(Collected data entries)
▶

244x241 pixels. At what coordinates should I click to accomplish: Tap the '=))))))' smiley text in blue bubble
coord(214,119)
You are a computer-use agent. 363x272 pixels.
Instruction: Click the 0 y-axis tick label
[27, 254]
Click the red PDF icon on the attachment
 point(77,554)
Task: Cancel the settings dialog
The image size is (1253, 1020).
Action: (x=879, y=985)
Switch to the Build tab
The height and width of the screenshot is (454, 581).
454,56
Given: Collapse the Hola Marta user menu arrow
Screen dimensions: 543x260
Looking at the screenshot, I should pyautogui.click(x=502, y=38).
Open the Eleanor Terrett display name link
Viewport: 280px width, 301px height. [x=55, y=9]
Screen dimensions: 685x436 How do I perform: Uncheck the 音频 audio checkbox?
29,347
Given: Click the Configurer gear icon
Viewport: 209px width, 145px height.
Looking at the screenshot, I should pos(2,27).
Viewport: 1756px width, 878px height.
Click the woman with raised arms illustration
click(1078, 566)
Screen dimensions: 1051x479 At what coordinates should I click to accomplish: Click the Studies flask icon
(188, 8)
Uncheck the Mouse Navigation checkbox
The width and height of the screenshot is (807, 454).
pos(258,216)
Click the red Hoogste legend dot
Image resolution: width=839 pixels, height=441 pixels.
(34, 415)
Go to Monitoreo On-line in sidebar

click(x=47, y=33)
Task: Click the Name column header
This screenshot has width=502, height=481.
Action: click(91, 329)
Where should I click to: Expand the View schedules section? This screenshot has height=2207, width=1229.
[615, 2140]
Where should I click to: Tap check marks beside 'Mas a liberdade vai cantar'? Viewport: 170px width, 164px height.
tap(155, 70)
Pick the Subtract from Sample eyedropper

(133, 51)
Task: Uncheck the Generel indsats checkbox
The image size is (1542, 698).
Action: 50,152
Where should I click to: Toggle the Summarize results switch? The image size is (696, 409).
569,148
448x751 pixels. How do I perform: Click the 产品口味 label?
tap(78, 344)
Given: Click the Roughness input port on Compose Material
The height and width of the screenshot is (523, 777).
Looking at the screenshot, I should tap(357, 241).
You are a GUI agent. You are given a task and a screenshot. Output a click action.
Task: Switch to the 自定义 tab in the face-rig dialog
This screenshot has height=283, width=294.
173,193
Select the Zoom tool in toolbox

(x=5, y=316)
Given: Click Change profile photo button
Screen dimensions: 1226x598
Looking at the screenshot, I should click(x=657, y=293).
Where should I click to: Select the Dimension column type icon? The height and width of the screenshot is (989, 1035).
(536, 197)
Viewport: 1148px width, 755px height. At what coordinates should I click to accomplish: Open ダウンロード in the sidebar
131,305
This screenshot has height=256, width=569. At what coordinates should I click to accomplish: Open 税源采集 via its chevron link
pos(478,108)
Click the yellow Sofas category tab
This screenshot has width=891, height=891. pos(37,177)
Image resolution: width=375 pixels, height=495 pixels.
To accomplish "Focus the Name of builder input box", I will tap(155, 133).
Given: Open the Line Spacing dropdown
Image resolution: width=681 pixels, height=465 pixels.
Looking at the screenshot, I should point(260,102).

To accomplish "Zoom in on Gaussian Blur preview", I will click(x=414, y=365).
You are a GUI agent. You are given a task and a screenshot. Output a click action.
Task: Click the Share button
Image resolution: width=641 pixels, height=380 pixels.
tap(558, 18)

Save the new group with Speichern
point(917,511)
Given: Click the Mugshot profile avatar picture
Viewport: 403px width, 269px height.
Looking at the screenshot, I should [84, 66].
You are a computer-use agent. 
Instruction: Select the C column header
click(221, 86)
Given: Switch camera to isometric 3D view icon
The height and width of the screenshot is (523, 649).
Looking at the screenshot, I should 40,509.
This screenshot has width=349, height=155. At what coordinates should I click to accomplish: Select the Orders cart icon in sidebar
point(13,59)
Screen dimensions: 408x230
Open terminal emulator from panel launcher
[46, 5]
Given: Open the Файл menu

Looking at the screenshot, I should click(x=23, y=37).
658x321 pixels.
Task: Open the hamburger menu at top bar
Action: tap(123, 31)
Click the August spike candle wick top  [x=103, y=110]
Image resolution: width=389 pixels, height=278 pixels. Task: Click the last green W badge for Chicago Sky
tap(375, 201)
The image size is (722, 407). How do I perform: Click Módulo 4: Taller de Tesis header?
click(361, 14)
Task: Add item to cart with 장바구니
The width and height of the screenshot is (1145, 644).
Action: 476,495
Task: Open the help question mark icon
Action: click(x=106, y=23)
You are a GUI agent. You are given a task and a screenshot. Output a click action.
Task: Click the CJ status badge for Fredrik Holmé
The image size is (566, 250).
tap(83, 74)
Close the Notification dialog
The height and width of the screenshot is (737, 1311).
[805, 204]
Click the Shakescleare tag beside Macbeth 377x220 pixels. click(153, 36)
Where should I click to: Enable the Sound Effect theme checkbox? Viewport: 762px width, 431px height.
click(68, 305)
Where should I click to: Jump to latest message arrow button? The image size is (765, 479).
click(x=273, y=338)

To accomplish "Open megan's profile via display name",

◀

→ **Work to complete**
Word for word, retype the lines from the one containing "The image size is (566, 250)." through the final line of the data, including both ends and nothing more.

→ **Worked solution**
The image size is (566, 250).
tap(83, 74)
Close the Notification dialog
The height and width of the screenshot is (737, 1311).
[805, 204]
Click the Shakescleare tag beside Macbeth 377x220 pixels. click(153, 36)
Where should I click to: Enable the Sound Effect theme checkbox? Viewport: 762px width, 431px height.
click(68, 305)
Where should I click to: Jump to latest message arrow button? The image size is (765, 479).
click(x=273, y=338)

To accomplish "Open megan's profile via display name",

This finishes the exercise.